LONDON- The pound was little changed against the dollar and euro on Wednesday, having erased its recent gains against the dollar as risk appetite soured somewhat and dollar strength returned.

Global market sentiment turned more cautious, with the safe-haven dollar spiking after Bloomberg News reported the United States was considering tariffs on $3.1 billion of exports from Britain, France, Spain and Germany. 

Fears of a second wave of COVID-19 infections also contributed to a reversal of recent optimism. 

"There's been a little bit of 'risk-off' – we can see that in the stock markets this morning and I think we can see that in the news about the second wave in the U.S. and other countries," said Jane Foley, senior FX strategist at Rabobank.

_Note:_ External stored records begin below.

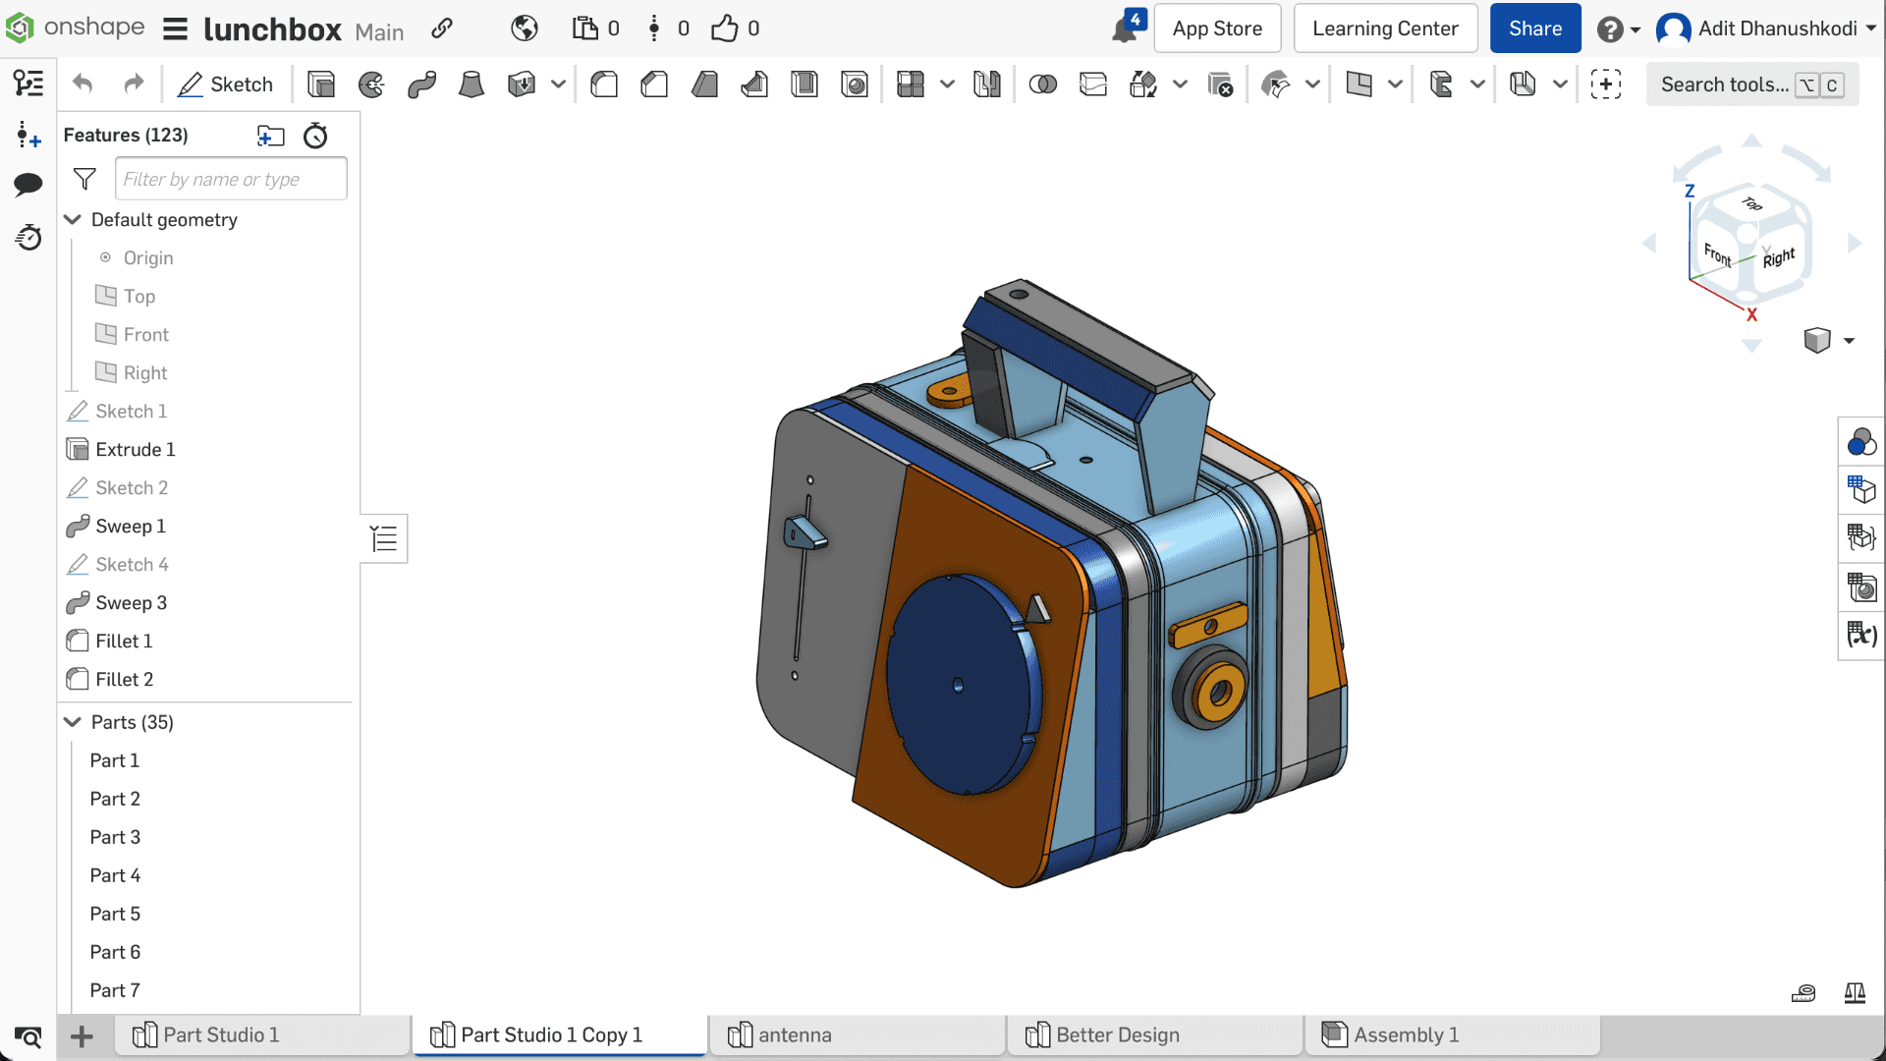Click the Share button
The image size is (1886, 1061).
pos(1534,28)
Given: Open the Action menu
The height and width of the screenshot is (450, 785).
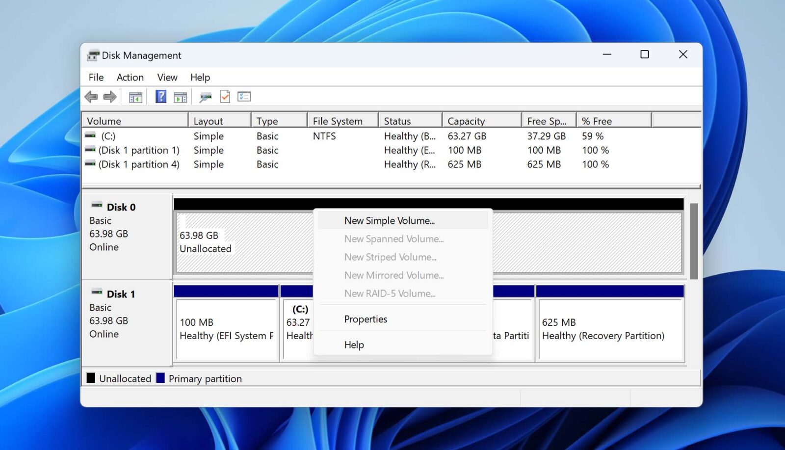Looking at the screenshot, I should [130, 77].
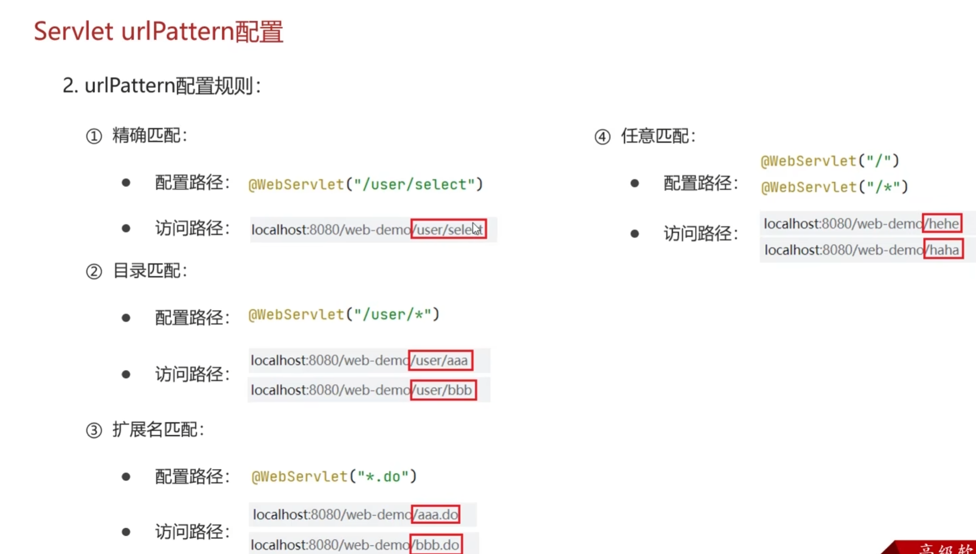Click the highlighted /hehe path

[x=942, y=224]
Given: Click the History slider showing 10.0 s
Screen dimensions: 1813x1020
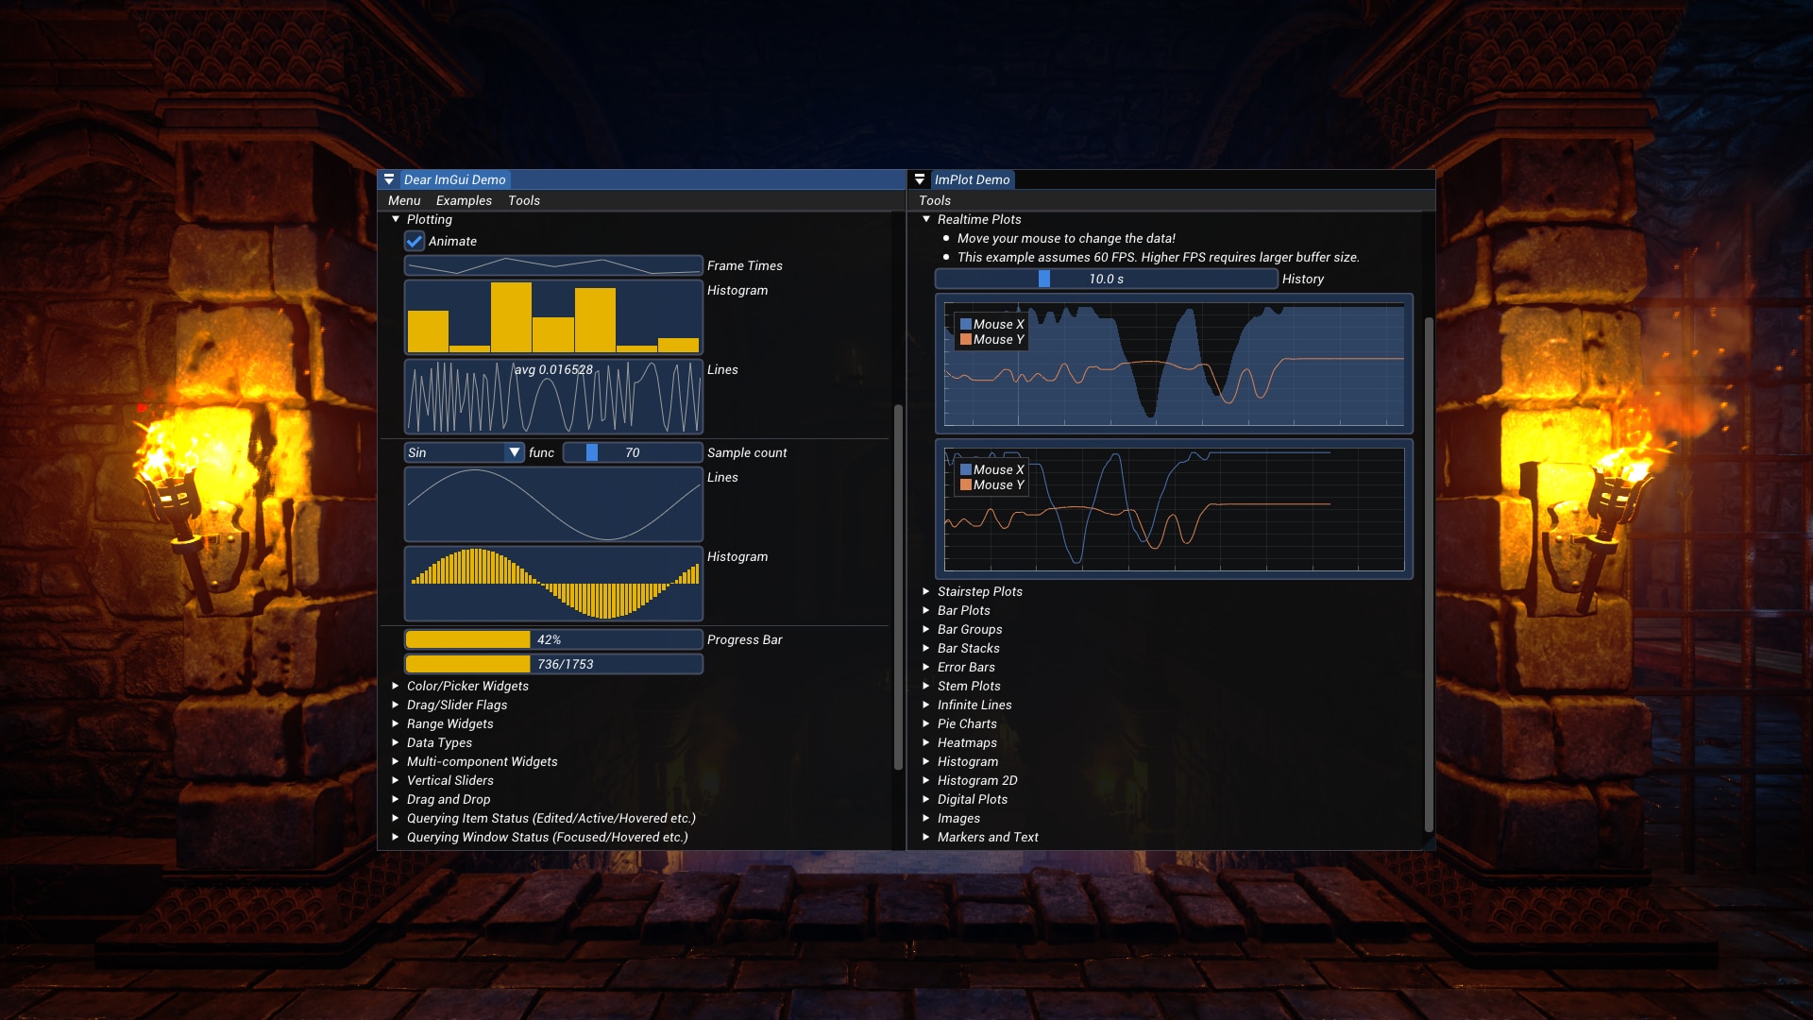Looking at the screenshot, I should click(1105, 279).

British Prime Minister Boris Johnson unveiled on Tuesday a significant easing of the coronavirus lockdown in England. 

But top medics signed an open letter on Wednesday in the well-regarded British Medical Journal warning politicians about the risk of a second wave.

Against the dollar, the pound fell overnight then rose in the morning. At 1050 GMT it was at $1.2522, flat on the day.

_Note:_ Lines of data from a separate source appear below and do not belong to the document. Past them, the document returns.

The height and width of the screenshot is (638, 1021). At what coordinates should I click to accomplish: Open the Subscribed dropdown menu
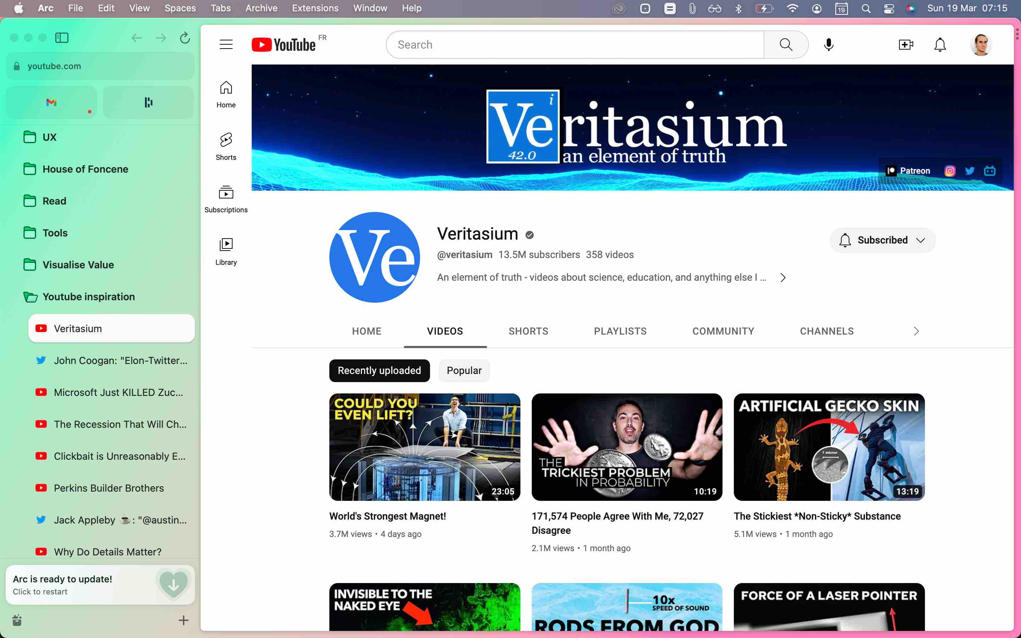point(883,240)
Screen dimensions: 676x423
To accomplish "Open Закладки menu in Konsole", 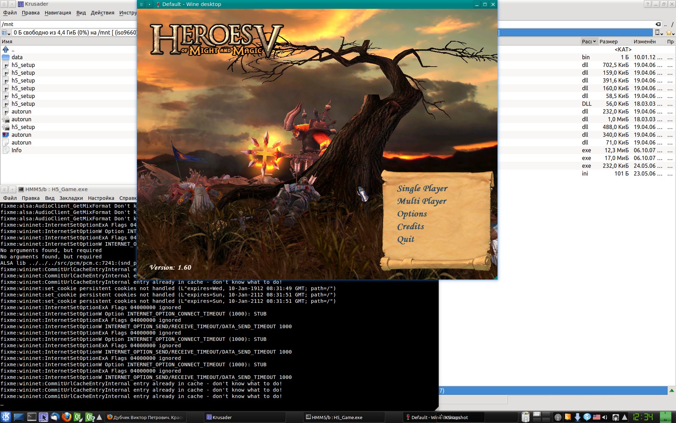I will (71, 198).
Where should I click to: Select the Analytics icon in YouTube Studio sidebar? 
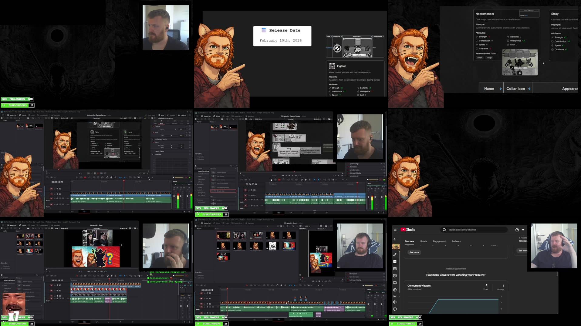coord(395,261)
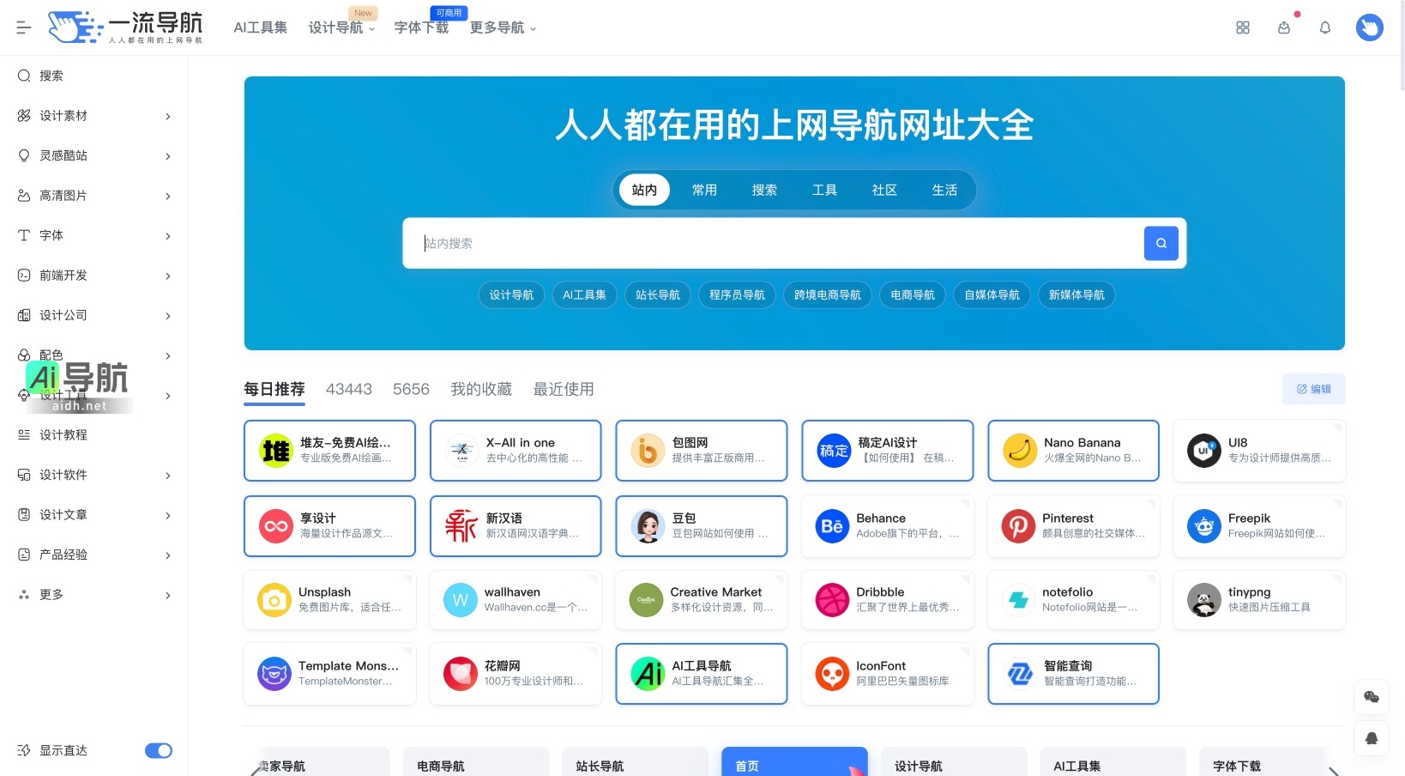This screenshot has width=1405, height=776.
Task: Click inside the 站内搜索 input field
Action: tap(772, 243)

Euro-sterling edged down from the three-month highs hit on Tuesday after positive European economic data. At 90.19 pence per euro, the pound was up around 0.1%.

Four years after Britain voted to leave the European Union, the pound is still well below its pre-referendum levels and there has been little progress in agreeing the country's future trading relationship with the bloc.

Britain and the EU are set to miss their agreed end-of-June deadline for assessing whether the United Kingdom's financial services regulation is deemed "equivalent" to regulatory standards in the EU. 

This leaves just six months before a potentially messy UK exit, financial industry and EU officials say.

Foley said that, if a deal was reached, it would make sterling rally. But in the absence of such news, she expects euro-sterling to edge higher towards 91 over the summer.

Analysts at Bank of America wrote in note to clients that the pound should be considered more like an emerging market currency than a core G10 currency.

"In our view, Brexit is likely to permanently alter the way in which investors view the pound," they wrote.

"We believe GBP is in the process of evolving into a currency that resembles the underlying reality of the British economy: small and shrinking with a growing dual deficit problem similar to more liquid EM currencies," they added.